■ **EXERCISE**: Search the data below for the word "computer" and report how many lines contain it. Nothing but the number is needed.

■ **INFORMATION SUPPLIED**:

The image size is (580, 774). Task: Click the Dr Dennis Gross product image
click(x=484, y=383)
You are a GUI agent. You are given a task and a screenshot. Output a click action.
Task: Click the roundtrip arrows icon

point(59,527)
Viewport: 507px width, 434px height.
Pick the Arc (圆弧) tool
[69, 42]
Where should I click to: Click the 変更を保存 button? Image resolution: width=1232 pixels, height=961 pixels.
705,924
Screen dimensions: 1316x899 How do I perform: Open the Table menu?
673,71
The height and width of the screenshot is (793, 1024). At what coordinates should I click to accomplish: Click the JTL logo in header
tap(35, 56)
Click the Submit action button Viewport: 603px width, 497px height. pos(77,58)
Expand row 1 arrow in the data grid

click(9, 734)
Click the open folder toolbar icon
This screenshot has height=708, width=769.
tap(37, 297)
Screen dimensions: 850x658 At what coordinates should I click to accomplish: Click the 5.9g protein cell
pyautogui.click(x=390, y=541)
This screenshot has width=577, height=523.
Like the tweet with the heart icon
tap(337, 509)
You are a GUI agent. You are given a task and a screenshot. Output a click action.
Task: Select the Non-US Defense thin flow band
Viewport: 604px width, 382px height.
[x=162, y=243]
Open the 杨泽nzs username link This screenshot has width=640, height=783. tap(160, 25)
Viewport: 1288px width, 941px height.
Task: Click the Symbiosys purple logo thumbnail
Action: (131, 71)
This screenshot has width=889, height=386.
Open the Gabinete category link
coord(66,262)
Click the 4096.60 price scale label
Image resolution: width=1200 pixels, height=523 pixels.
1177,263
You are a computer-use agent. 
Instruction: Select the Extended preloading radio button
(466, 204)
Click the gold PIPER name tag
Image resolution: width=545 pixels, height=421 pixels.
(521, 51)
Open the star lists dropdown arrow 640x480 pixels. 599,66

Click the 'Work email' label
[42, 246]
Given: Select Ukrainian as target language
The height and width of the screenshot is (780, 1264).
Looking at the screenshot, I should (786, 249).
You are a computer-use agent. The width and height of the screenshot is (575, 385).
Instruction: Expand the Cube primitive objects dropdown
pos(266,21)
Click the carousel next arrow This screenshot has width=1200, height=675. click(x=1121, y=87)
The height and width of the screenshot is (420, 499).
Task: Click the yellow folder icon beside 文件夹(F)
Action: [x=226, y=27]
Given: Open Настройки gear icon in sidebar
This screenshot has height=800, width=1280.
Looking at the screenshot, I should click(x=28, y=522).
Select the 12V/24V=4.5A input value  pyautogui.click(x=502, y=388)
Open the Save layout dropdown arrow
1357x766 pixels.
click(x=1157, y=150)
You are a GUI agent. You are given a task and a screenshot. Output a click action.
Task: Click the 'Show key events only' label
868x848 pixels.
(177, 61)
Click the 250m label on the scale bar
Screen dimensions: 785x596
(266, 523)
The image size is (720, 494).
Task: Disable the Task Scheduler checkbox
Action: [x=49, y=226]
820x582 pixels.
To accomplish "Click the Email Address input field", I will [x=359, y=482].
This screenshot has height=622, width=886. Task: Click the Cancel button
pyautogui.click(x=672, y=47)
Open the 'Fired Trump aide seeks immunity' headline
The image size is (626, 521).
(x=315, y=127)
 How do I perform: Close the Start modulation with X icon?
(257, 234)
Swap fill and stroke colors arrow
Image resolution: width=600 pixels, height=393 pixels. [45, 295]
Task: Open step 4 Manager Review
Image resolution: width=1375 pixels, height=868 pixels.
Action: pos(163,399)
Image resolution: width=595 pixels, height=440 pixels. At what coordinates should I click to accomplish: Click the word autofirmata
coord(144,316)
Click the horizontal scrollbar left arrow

■ **PROBLEM SOLUTION**: 2